Forty-five per cent of rashers in breakfast rolls bought and testedfrom deli counters and service stations are not Irish, the IFA’s Irish food service DNA-verified survey for 2022 has found.

Almost 40% of pork products in the food service industry were found to be derived from non-Irish pigs.

The food service sector includes fast-food restaurants, hotels, service stations, deli counters and butchers.

The survey included a breakdown of pork products being offered by food service outlets.
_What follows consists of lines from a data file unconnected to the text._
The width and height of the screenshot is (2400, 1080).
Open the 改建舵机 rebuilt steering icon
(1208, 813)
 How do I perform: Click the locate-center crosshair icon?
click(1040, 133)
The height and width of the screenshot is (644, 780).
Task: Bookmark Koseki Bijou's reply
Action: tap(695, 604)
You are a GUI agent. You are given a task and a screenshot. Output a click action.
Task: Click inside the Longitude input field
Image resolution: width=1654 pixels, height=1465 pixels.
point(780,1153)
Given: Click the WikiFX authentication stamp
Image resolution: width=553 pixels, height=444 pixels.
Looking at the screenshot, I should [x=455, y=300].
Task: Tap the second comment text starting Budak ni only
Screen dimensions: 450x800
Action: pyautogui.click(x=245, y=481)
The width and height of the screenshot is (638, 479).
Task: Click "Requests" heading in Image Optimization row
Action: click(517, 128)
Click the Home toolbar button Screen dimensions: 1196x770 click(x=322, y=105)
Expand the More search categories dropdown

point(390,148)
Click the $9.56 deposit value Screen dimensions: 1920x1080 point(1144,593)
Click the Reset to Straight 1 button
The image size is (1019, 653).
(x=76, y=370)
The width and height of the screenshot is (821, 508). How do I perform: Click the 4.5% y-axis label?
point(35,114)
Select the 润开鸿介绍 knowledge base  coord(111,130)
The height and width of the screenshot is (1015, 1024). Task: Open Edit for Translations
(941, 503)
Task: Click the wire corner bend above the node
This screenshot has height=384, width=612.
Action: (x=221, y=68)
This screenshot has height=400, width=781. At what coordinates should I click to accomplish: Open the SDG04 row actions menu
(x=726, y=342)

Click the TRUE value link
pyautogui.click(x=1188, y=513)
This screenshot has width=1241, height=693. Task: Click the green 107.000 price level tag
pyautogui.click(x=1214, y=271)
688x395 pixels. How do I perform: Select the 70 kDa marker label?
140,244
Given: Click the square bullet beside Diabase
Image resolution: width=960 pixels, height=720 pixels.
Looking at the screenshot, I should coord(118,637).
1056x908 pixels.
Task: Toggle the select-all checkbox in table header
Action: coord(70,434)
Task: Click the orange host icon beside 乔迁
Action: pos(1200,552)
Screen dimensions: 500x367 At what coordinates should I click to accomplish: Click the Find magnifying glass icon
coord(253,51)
Premium cuts of pork tested the best at 85% Irish, ham came in next at 65%, while typical breakfast products such as rashers and bacon tested at only 55% Irish.

In total, 582 pork samples were tested in 2022 and the survey found that over one-quarter of the samples tested were found to be non-Irish pigmeat.

Retail samples

A total of 181 retail samples were tested, with 97% of those samples coming back as Irish pigmeat.

There were 401 food service samples tested, from 34 individual outlets. The IFA estimated that these companies have a combined reach of 2,600 locations nationwide.

IFA pig chair Roy Gallie said DNA doesn’t lie and that some testing results “identified cases where businesses advertise product as Irish, but when tested, this is proven to be false and this is hugely disappointing”.

“It’s great to be able to hold various outlets to account when they either say it is Irish or isn’t Irish.” IFA president Tim Cullinan said its the testing programme is about “bringing honesty” to the system.